TEXT PASSAGE »
German Couple

St Albertus Magnus (Albertus de Groot)
Written and researched by Margaret Odrowaz-Sypniewska

Albert Magnus

This portrait is the only painting I have
been able to find of Albert Magnus. I am told
it is a copy of a sections from a Fra Angelico(1395-1455).
Fra Angelico was known to his contemporaries as
Fra Giovanni da Fiesole. I am still trying to find
the name of the painting this portrait comes from.


St. Albert's feast day is November 15th, he was a famous philosopher and scientist. He is the patron saint of medical technicians and students of natural sciences. He was known for his scientific curiousity and disproved some of the accepted beliefs of the day. One such theory was that birds were created from trees and nourished by the sap. Albert proved that birds were hatched from eggs laid by their mothers, and that birds were nurtured in nests by their parents until they learned how to fly. These conclusions were made from observations.


Albert was born between 1193 and 1207 in a castle Lauringen, Swabia, on the Danube River, near the city of Ulm. He was the eldest son of a Knight known as Count Bollstadt. He was said to have been tutored by Blessed Jordon of Saxony/Sachsen (S. Germany), who inspired him to join the Order of Preachers.


Albert studied alchemy. At this time alchemy was primarily concerned with changing base metals into gold. The reason for this concept was the lust of kings and prelates for wealth. There was also the belief in the mythical Philosopher's Stone and the Elixir of Life. Many believed that this elixir would ensure perpetual life and health (Maple, 79). Alchemy, in the middle of the 12th century, began with the study of Arabic manuscripts. The first translation was made by Robert of Chester in 1144. We can surmise that Albert may have begun to study these works as a youth. It was Alberto Magnus and his contemporary, Roger Bacon, who began to investigate this text and those of the Arabic world. St. Albert's studies were made mostly through the work of Avicenna. Avicenna (980-1037) studied alchemy but disclaims that neither he or anyone else could make gold.

RECORDS SUPPLIED »
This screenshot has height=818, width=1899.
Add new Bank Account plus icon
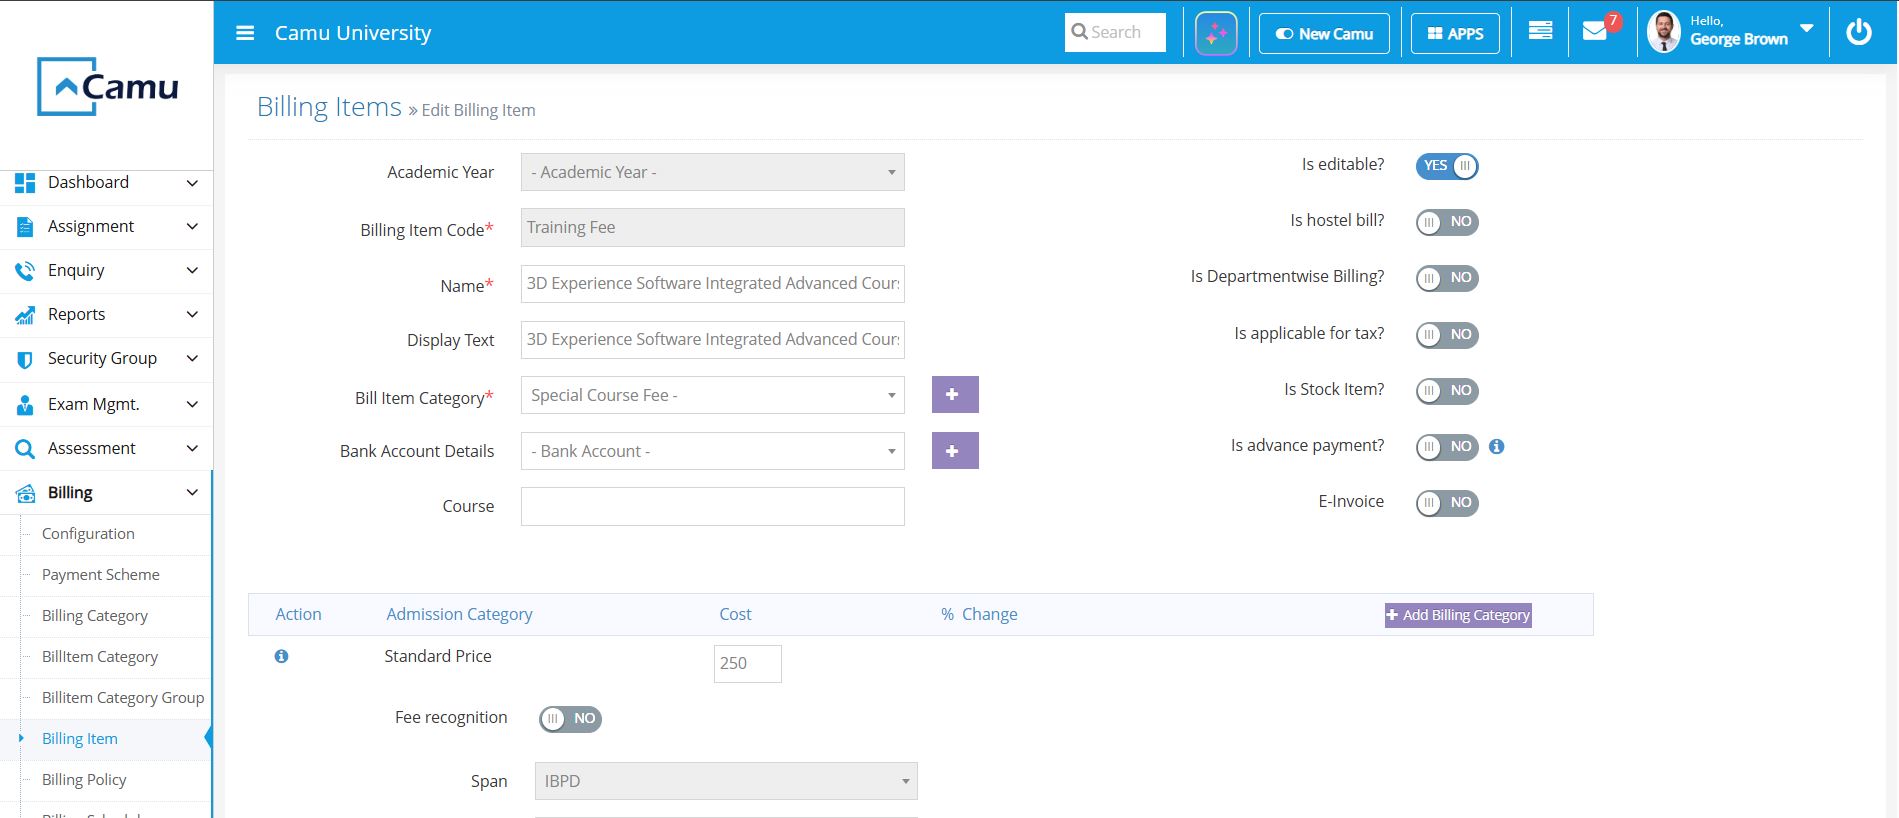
---
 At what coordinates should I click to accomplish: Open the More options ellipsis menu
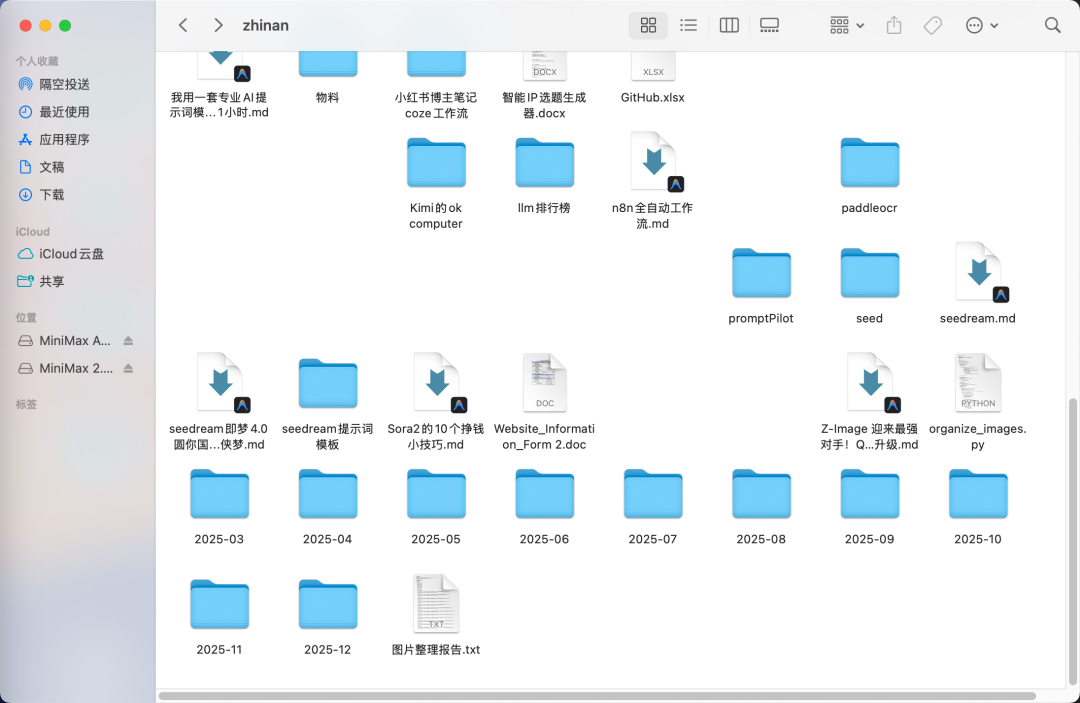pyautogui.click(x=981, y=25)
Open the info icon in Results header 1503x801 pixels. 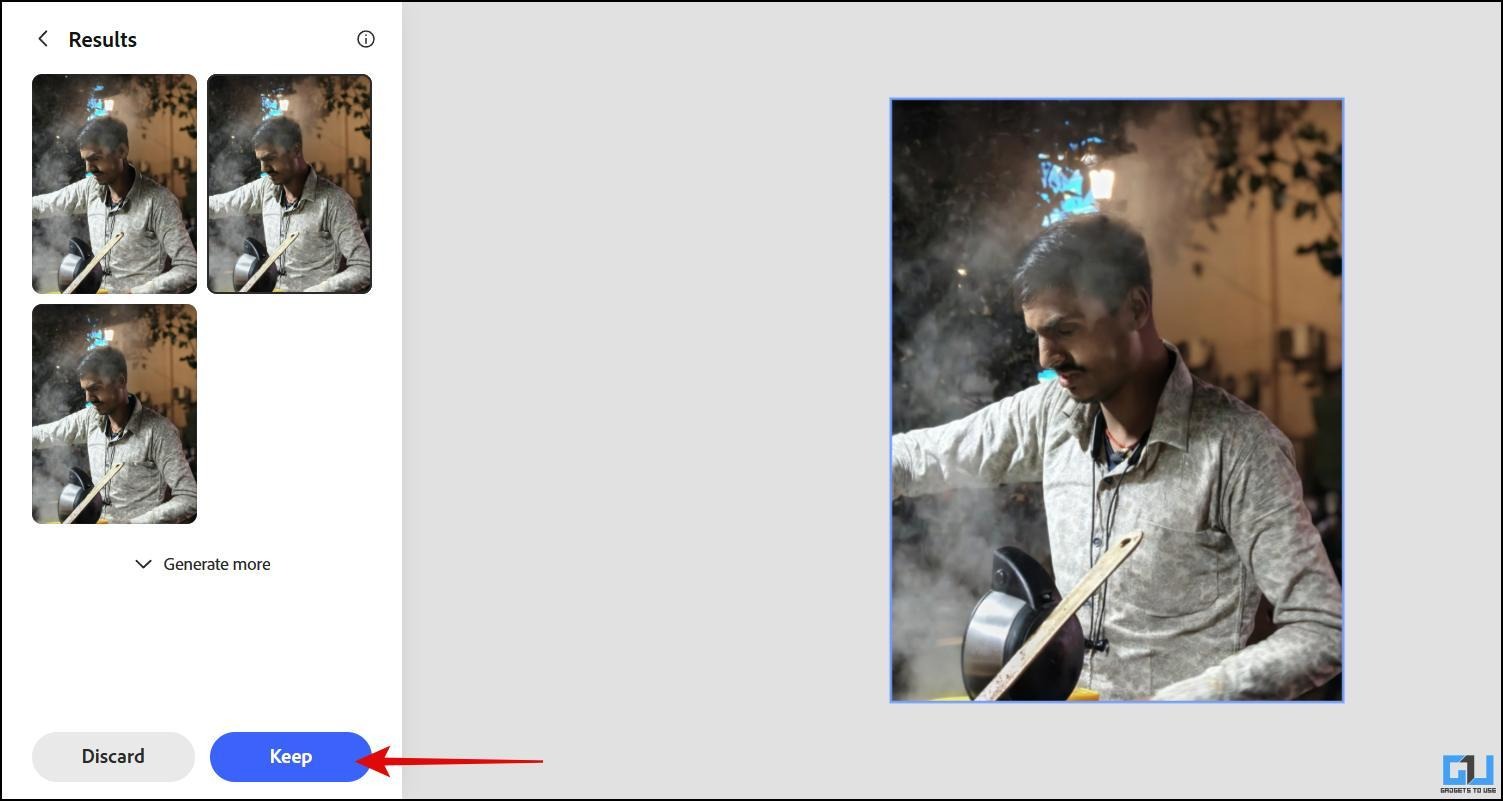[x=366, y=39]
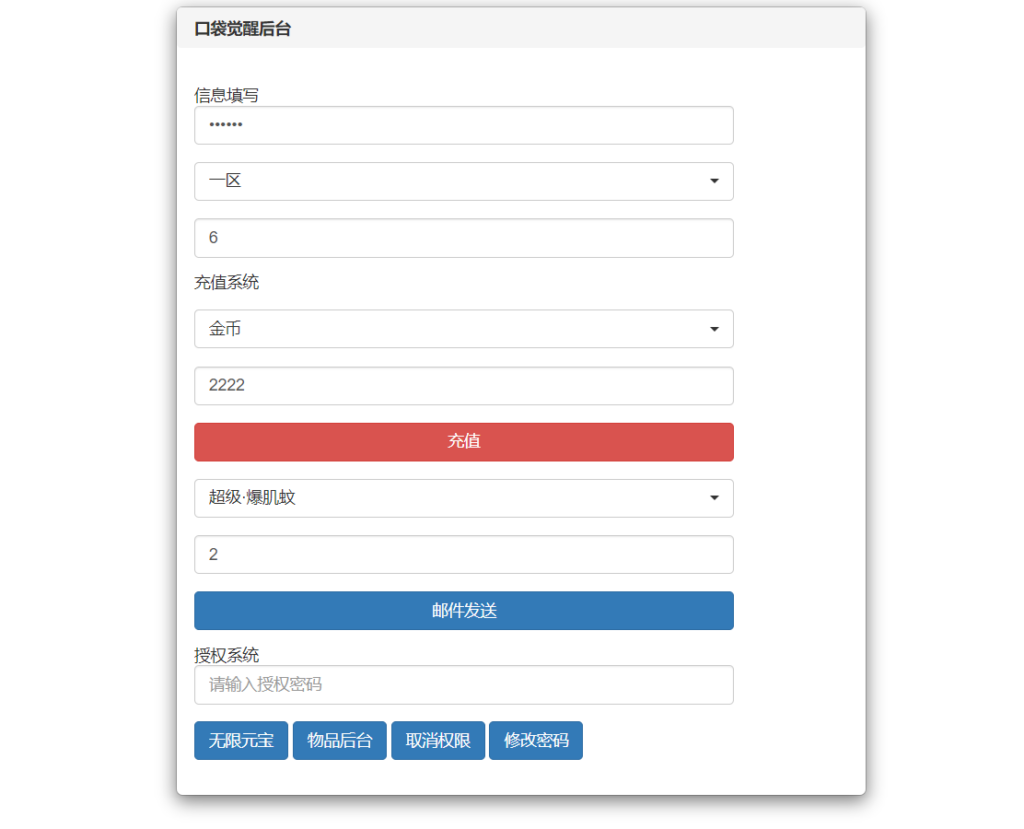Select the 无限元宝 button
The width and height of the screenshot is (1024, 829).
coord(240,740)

TO DO »
1) Please copy the Albertus Magnus text word for word, between "St. Albert's feast" and "made from observations.", inclusive.
2) Answer these questions from the Albertus Magnus text:
(a) On what date is St. Albert's feast day?
(b) By what name was Albert's father known?
(c) Who made the first translation of the Arabic alchemy manuscripts, and in what year?

ANSWER SET »
1)
St. Albert's feast day is November 15th, he was a famous philosopher and scientist. He is the patron saint of medical technicians and students of natural sciences. He was known for his scientific curiousity and disproved some of the accepted beliefs of the day. One such theory was that birds were created from trees and nourished by the sap. Albert proved that birds were hatched from eggs laid by their mothers, and that birds were nurtured in nests by their parents until they learned how to fly. These conclusions were made from observations.

2)
(a) November 15th
(b) Count Bollstadt
(c) Robert of Chester, in 1144